しかし、その後40~50代になると、人はキャリアや人間関係を築き、人生の意味を求めなくなり、人生の意味を認識する機会が増えるそうです。

その後、60歳になると人は人生の意味を探索しなくなり、人生の意味を感じる割合がピークに達します。これは肉体の健康と精神の健康が向上する結果だとみられています。

ただし、60歳のピークを過ぎると、再び人は人生の意味を探し出すとAftab氏は述べています。

60歳を過ぎると、隠退生活や人との死別、健康問題の増加など、「人生の意味を見つけた」という感覚の理由となっていたものが失われていきます。このため、人は他の理由を見つけ出そうとするようになるとのこと。

特に健康上の問題は、この転換の大きなポイントとなります。調査では自己評価による身体の健康度や認知力が年齢と共に下がるにつれ、身体の変化に合わせた、新しい目標を見つける必要性がでてくると示されています。ただし、全ての人にこのような転換が当てはまるわけではなく、文化的活動や趣味、運動といったことが生涯を通じて身体的・精神的な健康を維持することに役立つと研究者は述べています。


今回の研究は、「人生の意味」は年齢と共に変化するため、ある年代で「人生の意味」を悟ったとしても、それが別の年代で通じるわけではないことを示しています。
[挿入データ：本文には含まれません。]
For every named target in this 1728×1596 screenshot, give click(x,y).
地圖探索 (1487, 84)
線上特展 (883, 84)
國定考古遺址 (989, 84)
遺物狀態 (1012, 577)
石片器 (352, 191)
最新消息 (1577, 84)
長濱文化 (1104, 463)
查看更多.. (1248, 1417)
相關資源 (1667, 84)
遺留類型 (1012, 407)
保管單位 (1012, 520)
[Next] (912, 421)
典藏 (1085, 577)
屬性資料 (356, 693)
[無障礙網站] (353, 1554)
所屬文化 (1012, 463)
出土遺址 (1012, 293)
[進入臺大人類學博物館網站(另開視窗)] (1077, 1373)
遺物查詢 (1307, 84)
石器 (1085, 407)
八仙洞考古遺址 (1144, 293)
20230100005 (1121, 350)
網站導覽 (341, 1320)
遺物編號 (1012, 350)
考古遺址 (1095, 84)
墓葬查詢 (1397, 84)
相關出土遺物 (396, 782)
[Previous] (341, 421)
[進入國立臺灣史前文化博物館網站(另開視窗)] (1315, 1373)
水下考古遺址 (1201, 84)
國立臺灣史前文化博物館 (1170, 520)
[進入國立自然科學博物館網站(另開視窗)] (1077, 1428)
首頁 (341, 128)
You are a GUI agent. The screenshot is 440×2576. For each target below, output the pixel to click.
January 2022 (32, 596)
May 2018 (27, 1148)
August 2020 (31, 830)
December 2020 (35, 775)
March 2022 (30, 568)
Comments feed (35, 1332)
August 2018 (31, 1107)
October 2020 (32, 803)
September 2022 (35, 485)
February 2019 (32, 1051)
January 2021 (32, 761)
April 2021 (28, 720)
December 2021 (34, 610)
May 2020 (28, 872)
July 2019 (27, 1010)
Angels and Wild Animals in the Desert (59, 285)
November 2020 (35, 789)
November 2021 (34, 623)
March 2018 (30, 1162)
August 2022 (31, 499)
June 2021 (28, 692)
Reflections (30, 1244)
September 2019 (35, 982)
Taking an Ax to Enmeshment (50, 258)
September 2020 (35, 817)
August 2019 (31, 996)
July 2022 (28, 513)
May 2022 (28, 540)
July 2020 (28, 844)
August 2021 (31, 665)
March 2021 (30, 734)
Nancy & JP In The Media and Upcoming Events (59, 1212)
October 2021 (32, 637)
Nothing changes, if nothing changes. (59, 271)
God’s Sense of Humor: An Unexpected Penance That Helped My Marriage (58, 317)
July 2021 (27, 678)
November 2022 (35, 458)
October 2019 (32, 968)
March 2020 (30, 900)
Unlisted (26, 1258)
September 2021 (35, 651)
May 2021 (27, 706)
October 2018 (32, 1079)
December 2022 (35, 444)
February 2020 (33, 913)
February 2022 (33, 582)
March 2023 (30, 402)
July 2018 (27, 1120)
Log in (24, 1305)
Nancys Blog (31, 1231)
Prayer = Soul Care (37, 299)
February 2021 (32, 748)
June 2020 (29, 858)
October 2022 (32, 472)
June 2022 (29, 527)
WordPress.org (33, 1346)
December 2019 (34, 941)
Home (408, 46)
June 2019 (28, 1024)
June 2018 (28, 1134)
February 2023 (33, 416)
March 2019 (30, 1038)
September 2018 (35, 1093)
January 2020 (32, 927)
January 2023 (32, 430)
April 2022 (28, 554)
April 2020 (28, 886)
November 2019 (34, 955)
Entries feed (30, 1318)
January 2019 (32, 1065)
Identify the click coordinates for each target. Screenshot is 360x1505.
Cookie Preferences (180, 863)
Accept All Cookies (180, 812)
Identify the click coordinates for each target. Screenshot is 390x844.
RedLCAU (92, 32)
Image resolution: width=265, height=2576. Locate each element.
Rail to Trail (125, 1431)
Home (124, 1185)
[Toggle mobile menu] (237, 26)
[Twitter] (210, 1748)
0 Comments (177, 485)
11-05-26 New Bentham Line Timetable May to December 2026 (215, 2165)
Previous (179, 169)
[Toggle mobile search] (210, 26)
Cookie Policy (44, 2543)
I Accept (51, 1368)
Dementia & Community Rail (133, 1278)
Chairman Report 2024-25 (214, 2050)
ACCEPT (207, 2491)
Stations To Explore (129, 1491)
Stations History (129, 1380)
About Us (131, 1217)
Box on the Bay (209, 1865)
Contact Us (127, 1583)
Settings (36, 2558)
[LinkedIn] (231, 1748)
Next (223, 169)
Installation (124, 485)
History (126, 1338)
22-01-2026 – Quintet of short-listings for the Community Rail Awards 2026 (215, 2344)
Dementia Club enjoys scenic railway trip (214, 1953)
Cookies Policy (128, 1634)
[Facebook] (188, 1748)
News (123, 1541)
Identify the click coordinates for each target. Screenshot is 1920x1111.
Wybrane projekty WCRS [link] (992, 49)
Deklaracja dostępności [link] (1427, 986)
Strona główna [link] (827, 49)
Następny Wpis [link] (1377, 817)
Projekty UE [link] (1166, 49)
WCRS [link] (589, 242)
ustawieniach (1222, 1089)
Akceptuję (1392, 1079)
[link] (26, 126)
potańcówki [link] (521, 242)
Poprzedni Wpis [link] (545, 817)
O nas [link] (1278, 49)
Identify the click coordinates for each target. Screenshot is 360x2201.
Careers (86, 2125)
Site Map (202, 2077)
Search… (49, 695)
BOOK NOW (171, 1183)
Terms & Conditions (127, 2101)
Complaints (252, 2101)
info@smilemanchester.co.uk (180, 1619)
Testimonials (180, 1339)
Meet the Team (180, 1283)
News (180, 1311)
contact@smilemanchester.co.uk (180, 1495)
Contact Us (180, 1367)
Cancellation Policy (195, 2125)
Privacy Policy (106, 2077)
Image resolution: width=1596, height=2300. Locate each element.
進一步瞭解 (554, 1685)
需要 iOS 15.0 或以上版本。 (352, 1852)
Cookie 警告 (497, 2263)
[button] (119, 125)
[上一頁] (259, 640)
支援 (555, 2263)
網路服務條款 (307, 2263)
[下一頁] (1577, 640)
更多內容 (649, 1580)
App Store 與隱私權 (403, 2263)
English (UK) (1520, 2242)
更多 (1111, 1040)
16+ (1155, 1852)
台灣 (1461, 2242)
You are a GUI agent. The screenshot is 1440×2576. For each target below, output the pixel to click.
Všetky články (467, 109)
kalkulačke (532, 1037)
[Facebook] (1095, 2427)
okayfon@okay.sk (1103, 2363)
その一方、人生の意味を見つけることは身体的にも精神的にも重要ですが、探索には必ずしも数十年を要するわけではありません。「人生を理解するための物語の力」に焦点を当てたグループ療法、あるいは不安を解消するグループ療法は効果がある可能性がある、とAftab氏は述べています。また、信頼ある人間関係を築くことや、趣味を持つことも役に立つとのことです。